Asylgesetz: Diakonie kritisiert SPÖ

Wien, 6. Juli 2005 (epd Ö) – Caritas und Diakonie üben heftige Kritik am neuen Asylgesetz und vor allem auch an der SPÖ. Der von der SPÖ vorgelegte angebliche Asylkompromiss enthalte sämtliche Positionen des Innenministeriums, die seit Wochen bekannt sind, so Diakoniedirektor Michael Chalupka in einer Aussendung. Gegenüber der im parlamentarischen Innenausschuss behandelten Regierungsvorlage seien keine substanziellen Änderungen erkennbar.

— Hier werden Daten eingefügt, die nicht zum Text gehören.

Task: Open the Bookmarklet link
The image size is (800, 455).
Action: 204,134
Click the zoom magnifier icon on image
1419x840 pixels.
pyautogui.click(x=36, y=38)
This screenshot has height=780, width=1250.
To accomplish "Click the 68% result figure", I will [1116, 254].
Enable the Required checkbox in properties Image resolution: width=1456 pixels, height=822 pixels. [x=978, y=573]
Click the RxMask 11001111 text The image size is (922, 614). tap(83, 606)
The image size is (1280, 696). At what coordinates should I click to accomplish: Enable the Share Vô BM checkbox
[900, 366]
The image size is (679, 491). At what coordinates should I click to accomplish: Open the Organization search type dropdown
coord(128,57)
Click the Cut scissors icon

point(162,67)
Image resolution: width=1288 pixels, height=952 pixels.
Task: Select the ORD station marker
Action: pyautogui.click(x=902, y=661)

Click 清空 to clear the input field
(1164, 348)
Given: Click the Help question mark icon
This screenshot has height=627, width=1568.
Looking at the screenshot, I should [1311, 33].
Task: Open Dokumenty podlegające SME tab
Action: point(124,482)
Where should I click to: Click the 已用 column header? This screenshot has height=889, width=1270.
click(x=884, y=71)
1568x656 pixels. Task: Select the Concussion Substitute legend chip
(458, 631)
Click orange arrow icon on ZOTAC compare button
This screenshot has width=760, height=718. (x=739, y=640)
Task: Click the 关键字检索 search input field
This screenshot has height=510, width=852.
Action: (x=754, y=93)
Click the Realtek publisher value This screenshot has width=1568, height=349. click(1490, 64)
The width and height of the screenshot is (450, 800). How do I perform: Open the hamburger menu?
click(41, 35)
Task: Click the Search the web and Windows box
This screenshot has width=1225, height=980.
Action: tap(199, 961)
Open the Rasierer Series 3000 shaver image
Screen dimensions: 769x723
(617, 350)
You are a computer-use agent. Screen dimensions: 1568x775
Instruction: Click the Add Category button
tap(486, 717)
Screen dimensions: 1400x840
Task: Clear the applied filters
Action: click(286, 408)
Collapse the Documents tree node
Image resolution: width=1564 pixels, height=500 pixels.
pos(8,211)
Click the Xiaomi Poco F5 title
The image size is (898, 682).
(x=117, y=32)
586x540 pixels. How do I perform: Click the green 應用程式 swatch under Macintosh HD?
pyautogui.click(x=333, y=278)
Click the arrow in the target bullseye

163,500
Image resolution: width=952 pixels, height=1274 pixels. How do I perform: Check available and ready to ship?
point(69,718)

Besonders deutlich werde dies an sensiblen Themen wie Zurückschiebung von Gewalt- und Folteropfern sowie am Festhalten an der Möglichkeit der Zwangsernährung, so Chalupka weiter.

 

Maßnahmen wie die Zwangsernährung oder die Abschiebemöglichkeit von Traumatisierten in ein Gesetz zu schreiben, und dann zu sagen, de facto werden die Dinge nicht vorkommen, sei wenig glaubwürdig. Es sei sehr bedauerlich, dass damit jede und jeder Schutzsuchende unter Generalverdacht gestellt wird. Für eine Neufassung des Fremdenrechtes sieht die Diakonie derzeit keine sachliche Notwendigkeit.